Network Rail, owner of tracks, stations and signals, and train operators have effectively been nationalised. This means any wage increase above the 2 per cent norm in the public sector must be approved by Westminster – and politicians want the companies to justify any increases by identifying cost savings to cushion the impact on the Treasury.
Although the RMT has rejected a series of pay offers from Network Rail, train operators were not allowed to bid more than 2 per cent until last month – and only then with the government’s condition that all on-board guards be cut off.
Such a condition is a “red line” for both the RMT and Aslef, who claim it was inserted to make the wage deal fail.
So when will this end?
The February strikes may not be happening at all – although the RMT said the February 1 action was linked to a wider “TUC day of action, where several unions are coordinating their strikes amid the cost-of-living crisis”.

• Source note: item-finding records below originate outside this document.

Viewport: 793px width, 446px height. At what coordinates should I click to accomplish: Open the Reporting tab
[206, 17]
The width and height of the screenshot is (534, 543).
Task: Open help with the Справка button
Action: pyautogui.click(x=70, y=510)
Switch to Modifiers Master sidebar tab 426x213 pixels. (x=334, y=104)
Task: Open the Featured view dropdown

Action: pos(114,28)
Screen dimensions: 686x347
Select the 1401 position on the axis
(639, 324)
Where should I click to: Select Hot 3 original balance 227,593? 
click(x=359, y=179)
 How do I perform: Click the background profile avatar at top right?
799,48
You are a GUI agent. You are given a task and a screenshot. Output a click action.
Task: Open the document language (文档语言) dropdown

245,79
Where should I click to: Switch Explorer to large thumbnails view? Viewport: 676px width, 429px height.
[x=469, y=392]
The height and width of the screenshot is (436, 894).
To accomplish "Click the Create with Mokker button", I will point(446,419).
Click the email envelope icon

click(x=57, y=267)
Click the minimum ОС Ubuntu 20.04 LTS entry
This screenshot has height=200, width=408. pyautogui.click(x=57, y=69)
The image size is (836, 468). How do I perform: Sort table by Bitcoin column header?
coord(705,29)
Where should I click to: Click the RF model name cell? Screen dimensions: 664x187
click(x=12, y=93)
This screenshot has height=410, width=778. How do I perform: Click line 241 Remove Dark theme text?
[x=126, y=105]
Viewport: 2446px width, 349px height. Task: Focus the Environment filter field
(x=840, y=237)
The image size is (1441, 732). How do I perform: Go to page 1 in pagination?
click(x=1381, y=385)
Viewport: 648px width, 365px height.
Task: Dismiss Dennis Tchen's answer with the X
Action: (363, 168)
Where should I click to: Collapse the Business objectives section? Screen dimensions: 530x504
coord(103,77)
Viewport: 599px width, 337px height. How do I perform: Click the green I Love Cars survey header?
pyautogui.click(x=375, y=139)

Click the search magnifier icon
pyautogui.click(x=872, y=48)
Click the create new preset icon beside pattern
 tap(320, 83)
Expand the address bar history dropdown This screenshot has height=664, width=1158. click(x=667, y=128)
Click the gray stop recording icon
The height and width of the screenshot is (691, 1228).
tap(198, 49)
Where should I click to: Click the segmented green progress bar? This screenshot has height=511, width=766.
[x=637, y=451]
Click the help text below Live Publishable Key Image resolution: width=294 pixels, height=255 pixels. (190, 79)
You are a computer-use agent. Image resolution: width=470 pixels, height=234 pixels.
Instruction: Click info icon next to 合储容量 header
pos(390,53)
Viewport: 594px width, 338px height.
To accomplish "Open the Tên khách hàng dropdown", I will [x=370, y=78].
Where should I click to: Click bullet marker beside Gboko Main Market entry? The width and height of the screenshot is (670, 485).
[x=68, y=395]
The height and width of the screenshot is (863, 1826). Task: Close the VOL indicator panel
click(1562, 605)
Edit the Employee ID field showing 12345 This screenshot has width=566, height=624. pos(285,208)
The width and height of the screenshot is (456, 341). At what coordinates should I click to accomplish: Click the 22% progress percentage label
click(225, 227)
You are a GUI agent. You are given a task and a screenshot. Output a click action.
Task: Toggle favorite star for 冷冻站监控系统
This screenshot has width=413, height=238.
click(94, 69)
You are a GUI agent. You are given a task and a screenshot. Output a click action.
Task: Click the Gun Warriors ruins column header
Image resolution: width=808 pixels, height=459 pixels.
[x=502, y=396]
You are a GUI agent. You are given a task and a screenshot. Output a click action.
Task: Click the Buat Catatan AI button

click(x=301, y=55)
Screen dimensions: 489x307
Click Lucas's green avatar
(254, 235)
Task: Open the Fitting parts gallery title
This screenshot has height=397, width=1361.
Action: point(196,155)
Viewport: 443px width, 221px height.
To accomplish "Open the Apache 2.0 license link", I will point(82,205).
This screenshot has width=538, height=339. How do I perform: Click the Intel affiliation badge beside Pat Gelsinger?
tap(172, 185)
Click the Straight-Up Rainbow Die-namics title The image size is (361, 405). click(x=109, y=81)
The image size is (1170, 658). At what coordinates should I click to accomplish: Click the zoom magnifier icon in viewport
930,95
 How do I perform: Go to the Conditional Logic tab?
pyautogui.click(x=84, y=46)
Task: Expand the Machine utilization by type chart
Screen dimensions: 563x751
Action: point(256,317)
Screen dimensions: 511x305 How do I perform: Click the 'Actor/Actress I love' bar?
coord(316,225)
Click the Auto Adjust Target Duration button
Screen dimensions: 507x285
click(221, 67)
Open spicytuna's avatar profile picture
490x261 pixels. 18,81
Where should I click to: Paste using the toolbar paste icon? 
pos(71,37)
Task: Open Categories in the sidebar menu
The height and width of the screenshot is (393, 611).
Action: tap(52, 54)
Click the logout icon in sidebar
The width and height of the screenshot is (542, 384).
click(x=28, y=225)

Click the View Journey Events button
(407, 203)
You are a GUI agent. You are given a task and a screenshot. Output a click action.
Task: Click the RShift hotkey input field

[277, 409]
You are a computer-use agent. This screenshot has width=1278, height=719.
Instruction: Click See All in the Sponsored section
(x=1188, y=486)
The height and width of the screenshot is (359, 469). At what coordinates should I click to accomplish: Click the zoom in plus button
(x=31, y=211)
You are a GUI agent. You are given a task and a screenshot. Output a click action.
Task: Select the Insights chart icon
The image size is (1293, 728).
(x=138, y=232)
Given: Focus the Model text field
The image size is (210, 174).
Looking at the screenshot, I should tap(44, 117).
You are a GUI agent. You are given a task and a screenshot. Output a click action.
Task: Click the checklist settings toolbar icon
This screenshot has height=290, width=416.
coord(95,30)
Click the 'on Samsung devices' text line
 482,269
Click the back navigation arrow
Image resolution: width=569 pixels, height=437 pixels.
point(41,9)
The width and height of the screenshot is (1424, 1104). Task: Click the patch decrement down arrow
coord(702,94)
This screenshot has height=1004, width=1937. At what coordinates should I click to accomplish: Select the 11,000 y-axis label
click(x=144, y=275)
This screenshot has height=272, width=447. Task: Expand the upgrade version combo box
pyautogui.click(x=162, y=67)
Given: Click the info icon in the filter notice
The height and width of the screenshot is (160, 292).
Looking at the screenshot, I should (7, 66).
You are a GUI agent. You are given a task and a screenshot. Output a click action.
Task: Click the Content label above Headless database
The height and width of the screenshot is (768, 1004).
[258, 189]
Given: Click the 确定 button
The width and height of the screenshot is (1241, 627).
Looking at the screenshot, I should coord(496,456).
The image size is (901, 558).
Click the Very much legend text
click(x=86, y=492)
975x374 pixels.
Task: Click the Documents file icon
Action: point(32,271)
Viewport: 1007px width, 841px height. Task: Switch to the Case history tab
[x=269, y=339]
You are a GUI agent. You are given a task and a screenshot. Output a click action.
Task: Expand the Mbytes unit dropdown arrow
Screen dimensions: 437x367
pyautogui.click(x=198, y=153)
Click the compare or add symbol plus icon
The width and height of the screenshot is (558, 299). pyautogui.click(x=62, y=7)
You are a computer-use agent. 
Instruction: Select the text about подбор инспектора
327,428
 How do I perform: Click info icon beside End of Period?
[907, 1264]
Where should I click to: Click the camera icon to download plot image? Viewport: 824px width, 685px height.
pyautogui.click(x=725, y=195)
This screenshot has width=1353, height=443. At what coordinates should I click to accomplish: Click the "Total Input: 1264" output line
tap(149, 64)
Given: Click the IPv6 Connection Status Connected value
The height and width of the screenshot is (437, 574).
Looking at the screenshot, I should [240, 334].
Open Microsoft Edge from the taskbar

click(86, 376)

Nevertheless, if ministers backtrack on demands to cut guards and sweeten a wage deal by a percentage point or so, we could soon see the RMT take it to a vote of their members with a recommendation to support.
Likewise, if a similar deal were offered to Aslef, the same could happen – although the negotiations lag behind those of the RMT.
It’s a similar situation on Network Rail, where slightly sweeter terms may be enough to break the deadlock.
Mick Lynch of the RMT is under increasing pressure from its members to reach an agreement. They’ve lost 18 days’ worth of wages since the fallout began — and are also missing out on pay raises of about 9 percent over two years.
For Mick Whelan at Aslef, it’s a different kind of pressure. The drivers’ union is seen as less militant, but will still stick to its demands for wage increases close to or even at rates of inflation.